CORTE D’APPELLO
«No al risarcimento a Binda». Ricorso dell’Avvocatura dello Stato
Non ancora depositato invece quello dei legali del 57enne che chiedono l’indennizzo pieno per ingiusta detenzione
Stefano Binda, il 57enne di Brebbia assolto in via definitiva dall’accusa di aver ucciso Lidia Macchi, ha annunciato dalle colonne della Prealpina la scelta di ricorrere in Cassazione contro l’ordinanza della Corte d’Appello di Milano che lo scorso 20 settembre gli ha sì riconosciuto il diritto all’indennizzo per ingiusta detenzione (nella misura di 212mila euro), anche se ridotto di un terzo rispetto a quanto richiesto. Ad oggi però il ricorso a firma dei suoi due legali storici, gli avvocati Patrizia Esposito e Sergio Martelli, non risulta essere ancora pervenuto negli uffici della cancelleria della quinta sezione della Corte d’Appello della metropoli lombarda.
Questa mattina, giovedì 3 ottobre, risultava invece depositato un altro ricorso. È quello dell’Avvocatura dello Stato.

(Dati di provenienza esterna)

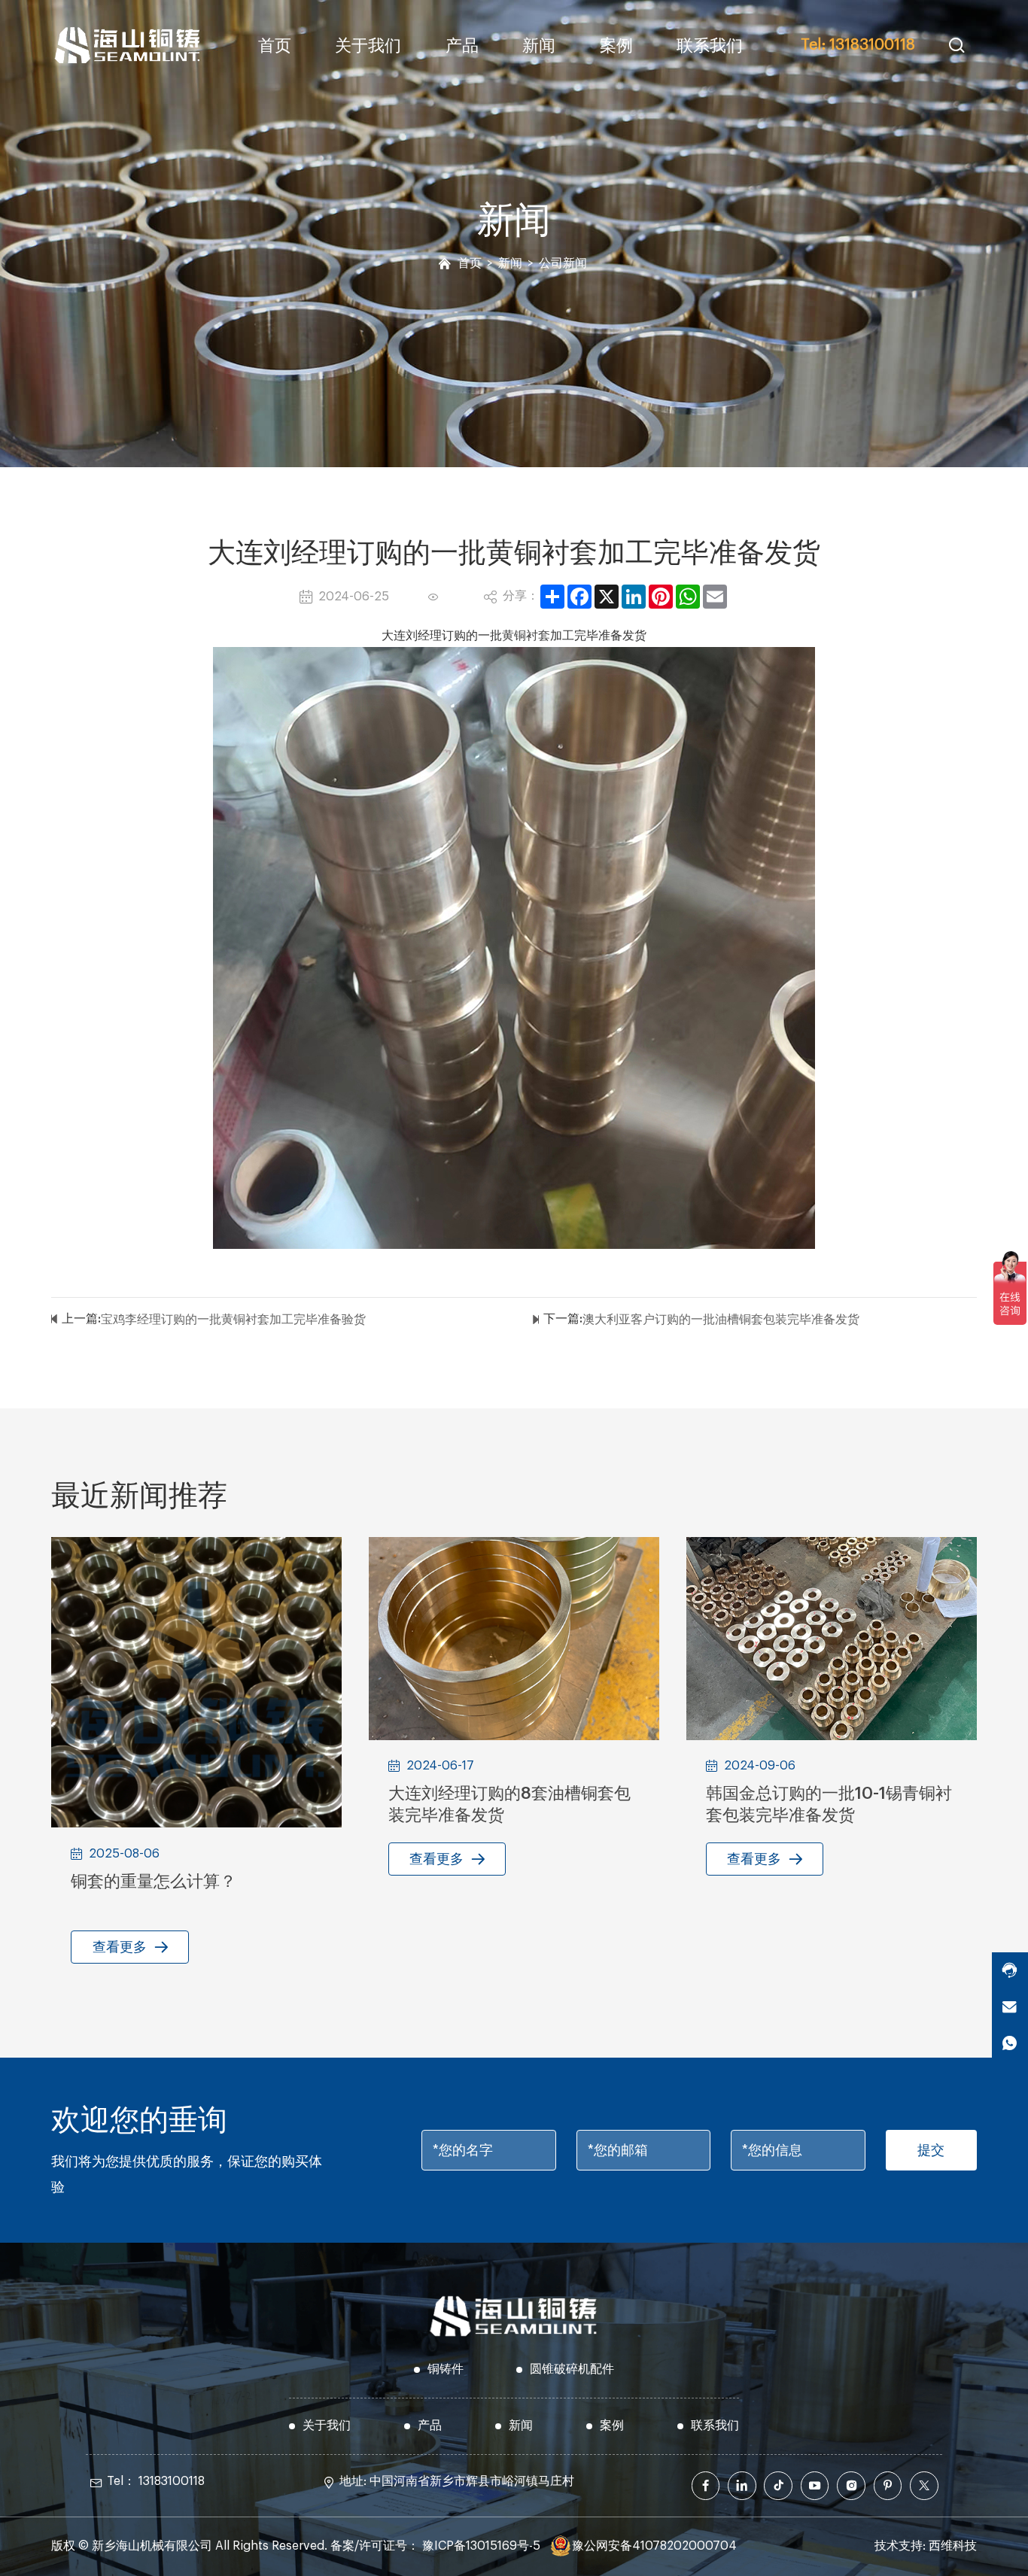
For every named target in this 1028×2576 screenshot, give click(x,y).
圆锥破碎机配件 (572, 2369)
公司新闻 (563, 263)
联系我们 (710, 46)
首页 (274, 46)
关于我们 (368, 46)
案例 (616, 46)
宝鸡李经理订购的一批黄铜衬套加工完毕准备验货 (233, 1320)
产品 (462, 46)
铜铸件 (445, 2369)
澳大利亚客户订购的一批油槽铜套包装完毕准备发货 (720, 1320)
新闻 (538, 46)
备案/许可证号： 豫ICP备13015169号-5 (435, 2546)
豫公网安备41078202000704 (654, 2546)
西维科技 (953, 2546)
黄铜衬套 (526, 636)
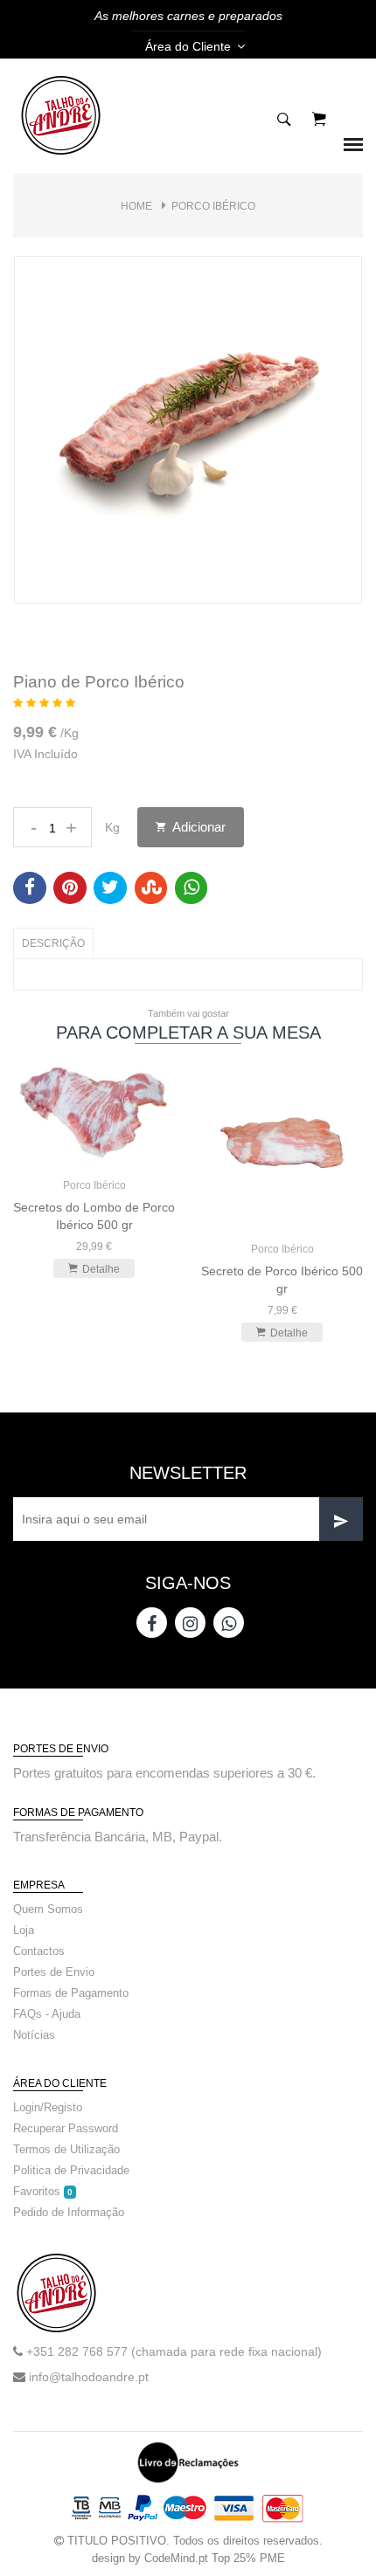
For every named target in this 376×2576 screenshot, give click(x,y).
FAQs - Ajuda (46, 2013)
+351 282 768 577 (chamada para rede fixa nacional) (174, 2351)
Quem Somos (48, 1909)
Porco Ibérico (213, 206)
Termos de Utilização (66, 2149)
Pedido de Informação (68, 2212)
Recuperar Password (65, 2128)
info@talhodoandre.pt (89, 2377)
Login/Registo (47, 2107)
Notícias (34, 2034)
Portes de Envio (53, 1972)
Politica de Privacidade (71, 2170)
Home (136, 206)
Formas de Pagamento (71, 1992)
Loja (23, 1930)
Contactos (39, 1951)
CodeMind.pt (176, 2558)
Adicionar (198, 826)
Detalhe (101, 1269)
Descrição (53, 943)
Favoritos (43, 2191)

A firmarlo l’avvocato dello Stato Francesco Viglioli, che agisce in nome e per conto del ministero dell’Economia e delle Finanze.
Il legale dell’Avvocatura dello Stato sostiene che il cinquantasettenne di Brebbia non abbia nessun diritto alla riparazione dell’ingiusta detenzione, nonostante abbia trascorso oltre tre anni, sei mesi e 10 giorni in carcere per un’accusa - omicidio di Lidia Macchi - dalla quale è stato appunto assolto in via definitiva dalla Cassazione con una sentenza del gennaio del 2021.